| AIM OF THE TASK |
Render every line of the listing below as a JSON list of strings, one string per line, leaving out blank lines.

Entries on where items appear:

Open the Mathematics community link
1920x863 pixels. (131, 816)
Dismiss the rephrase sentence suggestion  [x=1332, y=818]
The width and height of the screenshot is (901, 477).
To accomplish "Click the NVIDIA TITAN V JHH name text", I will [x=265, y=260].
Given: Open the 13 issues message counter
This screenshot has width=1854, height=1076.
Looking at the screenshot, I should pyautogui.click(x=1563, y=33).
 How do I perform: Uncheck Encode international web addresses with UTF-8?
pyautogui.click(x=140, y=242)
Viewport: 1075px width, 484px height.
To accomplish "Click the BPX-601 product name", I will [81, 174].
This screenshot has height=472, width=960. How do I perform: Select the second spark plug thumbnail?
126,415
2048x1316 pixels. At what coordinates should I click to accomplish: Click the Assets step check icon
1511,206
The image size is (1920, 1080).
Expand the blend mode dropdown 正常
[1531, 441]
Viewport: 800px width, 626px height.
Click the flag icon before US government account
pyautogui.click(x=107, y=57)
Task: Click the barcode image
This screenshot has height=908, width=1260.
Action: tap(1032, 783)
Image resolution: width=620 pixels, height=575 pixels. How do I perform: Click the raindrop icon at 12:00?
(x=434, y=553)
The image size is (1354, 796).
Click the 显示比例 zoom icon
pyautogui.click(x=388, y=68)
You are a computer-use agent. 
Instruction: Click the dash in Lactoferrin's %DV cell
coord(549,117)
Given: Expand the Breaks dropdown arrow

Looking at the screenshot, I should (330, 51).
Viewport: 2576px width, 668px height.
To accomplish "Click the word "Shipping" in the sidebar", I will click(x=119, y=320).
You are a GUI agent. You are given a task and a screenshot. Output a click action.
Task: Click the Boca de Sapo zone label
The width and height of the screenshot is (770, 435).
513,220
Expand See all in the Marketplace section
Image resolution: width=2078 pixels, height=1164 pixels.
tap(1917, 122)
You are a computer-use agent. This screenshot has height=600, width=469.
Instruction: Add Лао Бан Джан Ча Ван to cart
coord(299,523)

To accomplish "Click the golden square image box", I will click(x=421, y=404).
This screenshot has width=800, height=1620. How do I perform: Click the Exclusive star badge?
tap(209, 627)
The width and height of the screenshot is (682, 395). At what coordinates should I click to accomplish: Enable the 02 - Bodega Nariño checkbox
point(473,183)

| REPLY TO THE TASK |
[
  "Open the Mathematics community link",
  "1920x863 pixels. (131, 816)",
  "Dismiss the rephrase sentence suggestion  [x=1332, y=818]",
  "The width and height of the screenshot is (901, 477).",
  "To accomplish \"Click the NVIDIA TITAN V JHH name text\", I will [x=265, y=260].",
  "Given: Open the 13 issues message counter",
  "This screenshot has width=1854, height=1076.",
  "Looking at the screenshot, I should pyautogui.click(x=1563, y=33).",
  " How do I perform: Uncheck Encode international web addresses with UTF-8?",
  "pyautogui.click(x=140, y=242)",
  "Viewport: 1075px width, 484px height.",
  "To accomplish \"Click the BPX-601 product name\", I will [81, 174].",
  "This screenshot has height=472, width=960. How do I perform: Select the second spark plug thumbnail?",
  "126,415",
  "2048x1316 pixels. At what coordinates should I click to accomplish: Click the Assets step check icon",
  "1511,206",
  "The image size is (1920, 1080).",
  "Expand the blend mode dropdown 正常",
  "[1531, 441]",
  "Viewport: 800px width, 626px height.",
  "Click the flag icon before US government account",
  "pyautogui.click(x=107, y=57)",
  "Task: Click the barcode image",
  "This screenshot has height=908, width=1260.",
  "Action: tap(1032, 783)",
  "Image resolution: width=620 pixels, height=575 pixels. How do I perform: Click the raindrop icon at 12:00?",
  "(x=434, y=553)",
  "The image size is (1354, 796).",
  "Click the 显示比例 zoom icon",
  "pyautogui.click(x=388, y=68)",
  "You are a computer-use agent. ",
  "Instruction: Click the dash in Lactoferrin's %DV cell",
  "coord(549,117)",
  "Given: Expand the Breaks dropdown arrow",
  "Looking at the screenshot, I should (330, 51).",
  "Viewport: 2576px width, 668px height.",
  "To accomplish \"Click the word \"Shipping\" in the sidebar\", I will click(x=119, y=320).",
  "You are a GUI agent. You are given a task and a screenshot. Output a click action.",
  "Task: Click the Boca de Sapo zone label",
  "The width and height of the screenshot is (770, 435).",
  "513,220",
  "Expand See all in the Marketplace section",
  "Image resolution: width=2078 pixels, height=1164 pixels.",
  "tap(1917, 122)",
  "You are a computer-use agent. This screenshot has height=600, width=469.",
  "Instruction: Add Лао Бан Джан Ча Ван to cart",
  "coord(299,523)",
  "To accomplish \"Click the golden square image box\", I will click(x=421, y=404).",
  "This screenshot has width=800, height=1620. How do I perform: Click the Exclusive star badge?",
  "tap(209, 627)",
  "The width and height of the screenshot is (682, 395). At what coordinates should I click to accomplish: Enable the 02 - Bodega Nariño checkbox",
  "point(473,183)"
]